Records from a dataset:
------
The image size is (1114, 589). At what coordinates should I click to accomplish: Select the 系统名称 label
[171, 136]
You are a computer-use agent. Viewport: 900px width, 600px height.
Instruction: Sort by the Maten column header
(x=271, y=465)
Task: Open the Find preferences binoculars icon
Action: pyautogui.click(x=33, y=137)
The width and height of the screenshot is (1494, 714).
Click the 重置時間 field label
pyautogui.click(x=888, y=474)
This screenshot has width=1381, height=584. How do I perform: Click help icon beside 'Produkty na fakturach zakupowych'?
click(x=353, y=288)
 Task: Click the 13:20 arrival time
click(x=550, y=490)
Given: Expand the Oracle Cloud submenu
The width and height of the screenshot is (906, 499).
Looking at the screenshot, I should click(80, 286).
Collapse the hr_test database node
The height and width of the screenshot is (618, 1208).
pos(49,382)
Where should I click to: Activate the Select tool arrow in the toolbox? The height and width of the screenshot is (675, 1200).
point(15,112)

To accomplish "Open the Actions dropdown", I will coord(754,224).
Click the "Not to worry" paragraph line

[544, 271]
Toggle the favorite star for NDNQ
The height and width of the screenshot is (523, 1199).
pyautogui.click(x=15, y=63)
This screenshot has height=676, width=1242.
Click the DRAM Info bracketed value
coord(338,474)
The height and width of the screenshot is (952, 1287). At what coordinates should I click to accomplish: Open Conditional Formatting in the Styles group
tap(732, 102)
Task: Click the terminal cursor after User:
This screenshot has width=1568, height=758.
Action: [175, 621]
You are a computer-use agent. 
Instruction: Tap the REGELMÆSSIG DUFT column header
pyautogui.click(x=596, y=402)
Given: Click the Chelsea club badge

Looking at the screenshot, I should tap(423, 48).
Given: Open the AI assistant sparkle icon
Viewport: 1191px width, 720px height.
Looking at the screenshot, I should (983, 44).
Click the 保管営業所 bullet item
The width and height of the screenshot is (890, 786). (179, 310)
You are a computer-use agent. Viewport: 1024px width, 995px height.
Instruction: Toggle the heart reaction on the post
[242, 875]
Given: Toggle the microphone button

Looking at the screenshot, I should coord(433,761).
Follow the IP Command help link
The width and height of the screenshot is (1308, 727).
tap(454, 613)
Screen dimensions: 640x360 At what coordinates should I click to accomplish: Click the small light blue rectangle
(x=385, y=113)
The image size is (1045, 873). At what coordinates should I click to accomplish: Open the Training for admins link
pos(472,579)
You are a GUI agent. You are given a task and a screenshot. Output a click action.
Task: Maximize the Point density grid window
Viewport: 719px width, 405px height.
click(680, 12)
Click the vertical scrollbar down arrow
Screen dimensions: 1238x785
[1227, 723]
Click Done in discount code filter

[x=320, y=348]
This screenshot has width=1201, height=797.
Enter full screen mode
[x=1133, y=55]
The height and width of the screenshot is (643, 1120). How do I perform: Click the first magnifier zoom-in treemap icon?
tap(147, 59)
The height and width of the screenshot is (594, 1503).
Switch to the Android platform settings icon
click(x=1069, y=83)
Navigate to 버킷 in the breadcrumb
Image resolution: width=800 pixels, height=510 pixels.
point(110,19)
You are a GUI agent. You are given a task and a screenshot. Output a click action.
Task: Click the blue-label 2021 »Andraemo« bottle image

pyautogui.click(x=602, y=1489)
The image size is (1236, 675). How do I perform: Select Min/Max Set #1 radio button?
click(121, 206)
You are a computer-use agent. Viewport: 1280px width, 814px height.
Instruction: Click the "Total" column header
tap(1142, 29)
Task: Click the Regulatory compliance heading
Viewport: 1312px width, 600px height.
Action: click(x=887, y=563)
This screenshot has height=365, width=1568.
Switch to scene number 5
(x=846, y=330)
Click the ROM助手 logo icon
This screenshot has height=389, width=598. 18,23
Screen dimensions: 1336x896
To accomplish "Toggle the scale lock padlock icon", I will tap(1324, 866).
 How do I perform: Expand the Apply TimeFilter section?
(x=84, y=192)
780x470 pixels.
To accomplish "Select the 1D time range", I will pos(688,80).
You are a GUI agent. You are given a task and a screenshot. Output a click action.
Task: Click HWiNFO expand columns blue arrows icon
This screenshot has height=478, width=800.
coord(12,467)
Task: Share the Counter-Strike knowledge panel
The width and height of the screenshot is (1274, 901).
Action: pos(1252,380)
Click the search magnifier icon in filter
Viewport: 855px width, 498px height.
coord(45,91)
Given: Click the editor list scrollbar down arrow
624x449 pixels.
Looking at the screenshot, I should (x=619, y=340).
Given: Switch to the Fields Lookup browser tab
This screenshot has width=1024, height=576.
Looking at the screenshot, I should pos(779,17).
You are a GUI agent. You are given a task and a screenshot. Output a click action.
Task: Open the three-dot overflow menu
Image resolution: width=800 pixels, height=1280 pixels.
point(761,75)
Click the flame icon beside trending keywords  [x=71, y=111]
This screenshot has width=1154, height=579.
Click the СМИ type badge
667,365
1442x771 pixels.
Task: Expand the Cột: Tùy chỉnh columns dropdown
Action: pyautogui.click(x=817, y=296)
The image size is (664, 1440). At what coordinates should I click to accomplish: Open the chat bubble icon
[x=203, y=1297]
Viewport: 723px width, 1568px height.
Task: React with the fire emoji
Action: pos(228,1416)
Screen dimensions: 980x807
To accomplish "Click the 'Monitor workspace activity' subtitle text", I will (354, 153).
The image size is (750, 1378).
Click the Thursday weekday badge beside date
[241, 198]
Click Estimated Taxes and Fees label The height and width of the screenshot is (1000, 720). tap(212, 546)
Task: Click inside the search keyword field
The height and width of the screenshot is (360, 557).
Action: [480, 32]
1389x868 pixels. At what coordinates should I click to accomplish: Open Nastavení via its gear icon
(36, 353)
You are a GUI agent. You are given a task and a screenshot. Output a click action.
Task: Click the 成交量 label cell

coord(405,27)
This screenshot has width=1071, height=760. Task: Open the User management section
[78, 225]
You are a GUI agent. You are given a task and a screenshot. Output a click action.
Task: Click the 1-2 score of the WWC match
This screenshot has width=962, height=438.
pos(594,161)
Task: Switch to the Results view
------
Exercise objective: Give back each record, exactly as it reads.

Response to the task:
The image size is (1114, 589). At what coordinates should I click to accomplish: Select the 系统名称 label
[171, 136]
You are a computer-use agent. Viewport: 900px width, 600px height.
Instruction: Sort by the Maten column header
(x=271, y=465)
Task: Open the Find preferences binoculars icon
Action: pyautogui.click(x=33, y=137)
The width and height of the screenshot is (1494, 714).
Click the 重置時間 field label
pyautogui.click(x=888, y=474)
This screenshot has width=1381, height=584. How do I perform: Click help icon beside 'Produkty na fakturach zakupowych'?
click(x=353, y=288)
 Task: Click the 13:20 arrival time
click(x=550, y=490)
Given: Expand the Oracle Cloud submenu
The width and height of the screenshot is (906, 499).
Looking at the screenshot, I should click(80, 286).
Collapse the hr_test database node
The height and width of the screenshot is (618, 1208).
pos(49,382)
Where should I click to: Activate the Select tool arrow in the toolbox? The height and width of the screenshot is (675, 1200).
point(15,112)

To accomplish "Open the Actions dropdown", I will coord(754,224).
Click the "Not to worry" paragraph line

[544, 271]
Toggle the favorite star for NDNQ
The height and width of the screenshot is (523, 1199).
pyautogui.click(x=15, y=63)
This screenshot has height=676, width=1242.
Click the DRAM Info bracketed value
coord(338,474)
The height and width of the screenshot is (952, 1287). At what coordinates should I click to accomplish: Open Conditional Formatting in the Styles group
tap(732, 102)
Task: Click the terminal cursor after User:
This screenshot has width=1568, height=758.
Action: [175, 621]
You are a computer-use agent. 
Instruction: Tap the REGELMÆSSIG DUFT column header
pyautogui.click(x=596, y=402)
Given: Click the Chelsea club badge

Looking at the screenshot, I should tap(423, 48).
Given: Open the AI assistant sparkle icon
Viewport: 1191px width, 720px height.
Looking at the screenshot, I should (983, 44).
Click the 保管営業所 bullet item
The width and height of the screenshot is (890, 786). (179, 310)
You are a computer-use agent. Viewport: 1024px width, 995px height.
Instruction: Toggle the heart reaction on the post
[242, 875]
Given: Toggle the microphone button

Looking at the screenshot, I should coord(433,761).
Follow the IP Command help link
The width and height of the screenshot is (1308, 727).
tap(454, 613)
Screen dimensions: 640x360 At what coordinates should I click to accomplish: Click the small light blue rectangle
(x=385, y=113)
The image size is (1045, 873). At what coordinates should I click to accomplish: Open the Training for admins link
pos(472,579)
You are a GUI agent. You are given a task and a screenshot. Output a click action.
Task: Maximize the Point density grid window
Viewport: 719px width, 405px height.
click(680, 12)
Click the vertical scrollbar down arrow
Screen dimensions: 1238x785
[1227, 723]
Click Done in discount code filter

[x=320, y=348]
This screenshot has width=1201, height=797.
Enter full screen mode
[x=1133, y=55]
The height and width of the screenshot is (643, 1120). How do I perform: Click the first magnifier zoom-in treemap icon?
tap(147, 59)
The height and width of the screenshot is (594, 1503).
Switch to the Android platform settings icon
click(x=1069, y=83)
Navigate to 버킷 in the breadcrumb
Image resolution: width=800 pixels, height=510 pixels.
point(110,19)
You are a GUI agent. You are given a task and a screenshot. Output a click action.
Task: Click the blue-label 2021 »Andraemo« bottle image

pyautogui.click(x=602, y=1489)
The image size is (1236, 675). How do I perform: Select Min/Max Set #1 radio button?
click(121, 206)
You are a computer-use agent. Viewport: 1280px width, 814px height.
Instruction: Click the "Total" column header
tap(1142, 29)
Task: Click the Regulatory compliance heading
Viewport: 1312px width, 600px height.
Action: click(x=887, y=563)
This screenshot has height=365, width=1568.
Switch to scene number 5
(x=846, y=330)
Click the ROM助手 logo icon
This screenshot has height=389, width=598. 18,23
Screen dimensions: 1336x896
To accomplish "Toggle the scale lock padlock icon", I will tap(1324, 866).
 How do I perform: Expand the Apply TimeFilter section?
(x=84, y=192)
780x470 pixels.
To accomplish "Select the 1D time range", I will pos(688,80).
You are a GUI agent. You are given a task and a screenshot. Output a click action.
Task: Click HWiNFO expand columns blue arrows icon
This screenshot has height=478, width=800.
coord(12,467)
Task: Share the Counter-Strike knowledge panel
The width and height of the screenshot is (1274, 901).
Action: pos(1252,380)
Click the search magnifier icon in filter
Viewport: 855px width, 498px height.
coord(45,91)
Given: Click the editor list scrollbar down arrow
624x449 pixels.
Looking at the screenshot, I should (x=619, y=340).
Given: Switch to the Fields Lookup browser tab
This screenshot has width=1024, height=576.
Looking at the screenshot, I should pos(779,17).
You are a GUI agent. You are given a task and a screenshot. Output a click action.
Task: Open the three-dot overflow menu
Image resolution: width=800 pixels, height=1280 pixels.
point(761,75)
Click the flame icon beside trending keywords  [x=71, y=111]
This screenshot has width=1154, height=579.
Click the СМИ type badge
667,365
1442x771 pixels.
Task: Expand the Cột: Tùy chỉnh columns dropdown
Action: pyautogui.click(x=817, y=296)
The image size is (664, 1440). At what coordinates should I click to accomplish: Open the chat bubble icon
[x=203, y=1297]
Viewport: 723px width, 1568px height.
Task: React with the fire emoji
Action: pos(228,1416)
Screen dimensions: 980x807
To accomplish "Click the 'Monitor workspace activity' subtitle text", I will (354, 153).
The image size is (750, 1378).
Click the Thursday weekday badge beside date
[241, 198]
Click Estimated Taxes and Fees label The height and width of the screenshot is (1000, 720). tap(212, 546)
Task: Click inside the search keyword field
The height and width of the screenshot is (360, 557).
Action: [480, 32]
1389x868 pixels. At what coordinates should I click to accomplish: Open Nastavení via its gear icon
(36, 353)
You are a GUI agent. You are given a task and a screenshot. Output a click action.
Task: Click the 成交量 label cell

coord(405,27)
This screenshot has width=1071, height=760. Task: Open the User management section
[78, 225]
You are a GUI agent. You are given a task and a screenshot. Output a click action.
Task: Click the 1-2 score of the WWC match
This screenshot has width=962, height=438.
pos(594,161)
Task: Switch to the Results view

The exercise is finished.